For those beginning their journey into Burgundy, Chablis is one of the clearest places to understand the region. Burgundy is the spiritual home of Chardonnay, but here in its northern outpost — closer to Champagne than the Côte d’Or — the grape reveals its most transparent expression. The climate is cooler, the wines are rarely shaped by heavy new oak, and fermentation typically happens in stainless steel or neutral barrel so the vineyard speaks clearly. The secret lies beneath the vines. Chablis sits atop Kimmeridgian limestone, formed more than 150 million years ago when this part of France lay beneath a warm prehistoric sea. The soils are packed with fossilized oyster shells and marine sediment, and that ancient seabed is exactly what gives Chablis its unmistakable character — that saline, flinty minerality that seems to echo the ocean itself.
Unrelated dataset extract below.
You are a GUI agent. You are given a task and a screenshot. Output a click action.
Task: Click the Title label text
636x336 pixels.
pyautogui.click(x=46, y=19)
Samuel Billaud was born into one of Chablis’ most historic families and spent more than twenty years crafting wines at Domaine Billaud-Simon before setting out on his own. Beginning with the 2009 vintage, he launched his domaine and quickly built a reputation for meticulous vineyard work and incredibly precise winemaking. Today he works with fruit from a remarkable lineup of Chablis terroirs, including top Premier Cru vineyards such as Montée de Tonnerre, Mont de Milieu, Vaillons, and Séchet, along with parcels in several of the appellation’s legendary Grand Crus — Les Clos, Vaudésir, Valmur, and Blanchot. Production remains relatively small, and the focus is always on clarity of site. In the cellar Billaud balances modern precision with traditional restraint: fermentations occur in stainless steel and larger neutral barrels with only modest use of new oak, preserving the purity, tension, and mineral expression that define great Chablis.
In the glass, the wine shows exactly why Billaud’s reputation has risen so quickly. Aromas of lemon zest, green apple, cream, crushed oyster shell, and flint rise immediately from the glass, followed by delicate notes of acacia flower and subtle lees-driven complexity. On the palate it is vibrant and structured — bright citrus and orchard fruit wrapped around a firm mineral spine, finishing long, clean, and distinctly saline.
Serve in a Burgundy stem just under cellar temperature, about 50–55°F, and give it a few minutes in the glass to open. It pairs beautifully with oysters, sashimi, scallops in brown butter, roasted sea bass, or simple roast chicken with herbs. The acidity cuts through richness while the mineral backbone keeps everything lifted and precise.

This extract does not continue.